*Tasks to carry out:*
#1 Can you rewrite the part of the essay on stamina and busy work that opens with "She told me" and closes with "a her problem?", using "bureaucracy" in place of "red tape"?
#2 How would you write the next part of the essay on stamina and busy work, picking up after its final sentence?

*Passage provided:*
════════

Written By: Lauren Howard
I couldn’t keep up.
I was talking with a woman I adore about a recent role she left.
That was how she described it.
She has been THROUGH IT in the last few years.
I could tell there was something bugging her as soon as we logged in. She just wasn’t light and positive like normal.
She told me the story of losing a job recently because she just didn’t have the stamina to keep up with it.
Something didn’t sound right.
She kept saying that SHE didn’t have the stamina, which would not have been unreasonable.
I know this person. She is all fire and stamina. She is a master class in motivation and bouncing back.
But the reasons she gave for why it didn’t work didn’t have anything to do with capability.
She started telling me about the expectations of the role. The red tape. The hoops to jump through to get something done. The approvals on approvals on approvals. The endless redesigns to make each rung along the way happy. The scrapped projects after days of work because the tenth approval didn't sign off.
How is that a her problem?
She was confusing stamina with tolerance for busy work and management by committee.
How could she say that she couldn’t do the job? She literally did the job twelve times to do it once.

════════

*Given information:*
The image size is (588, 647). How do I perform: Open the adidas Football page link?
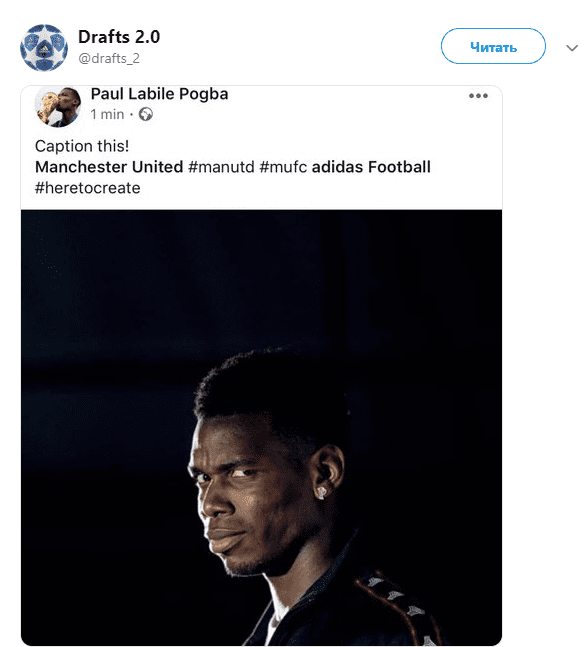point(371,167)
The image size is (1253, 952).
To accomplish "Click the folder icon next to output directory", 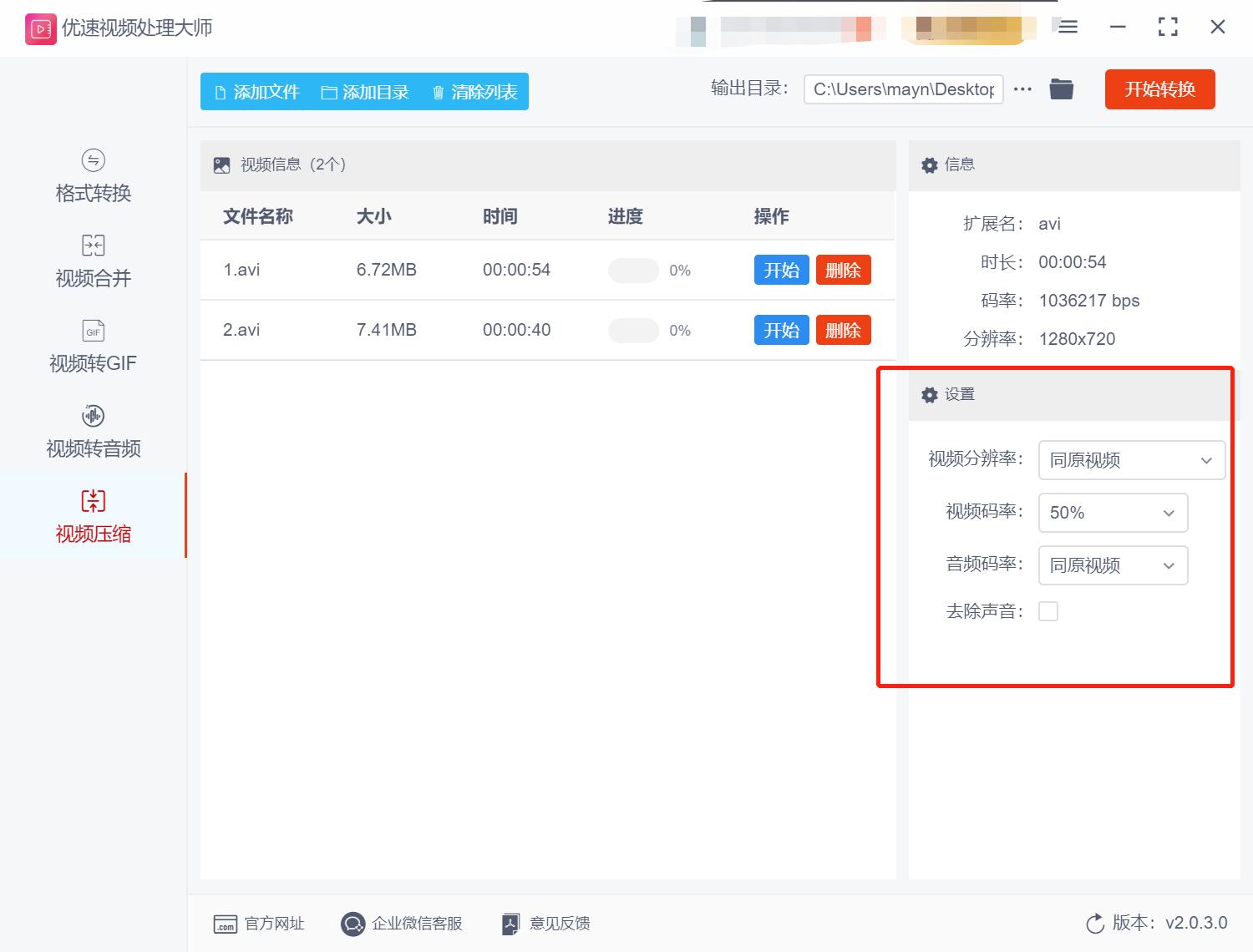I will (x=1061, y=89).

════════

*Responses per task:*
#1
She told me the story of losing a job recently because she just didn’t have the stamina to keep up with it.
Something didn’t sound right.
She kept saying that SHE didn’t have the stamina, which would not have been unreasonable.
I know this person. She is all fire and stamina. She is a master class in motivation and bouncing back.
But the reasons she gave for why it didn’t work didn’t have anything to do with capability.
She started telling me about the expectations of the role. The bureaucracy. The hoops to jump through to get something done. The approvals on approvals on approvals. The endless redesigns to make each rung along the way happy. The scrapped projects after days of work because the tenth approval didn't sign off.
How is that a her problem?

#2
She crushed that job. Her problem was with the unnecessary filler and administrative nonsense that it took to do that job.
The invisible emotional labor that benefits no one.
It feels bad to lose or leave a job, but that not being the job for her is not an indictment of her. Part of deprogramming for toxic ideas of professionalism is losing tolerance for things that don’t serve anyone.
She wasn't getting paid to manage every stakeholder throughout the company. She was getting paid to create and then jump through hundreds of hoops that were not in her job description.
Low tolerance and low stamina are not the same. This is not a flaw in her professionalism. It's a flaw in the system and deciding not to fight that is a choice you are allowed to make.
The mental gymnastics that we have to do create work that you have to do just so you can do the work that you're paid for. That leads to burnout more than the work does.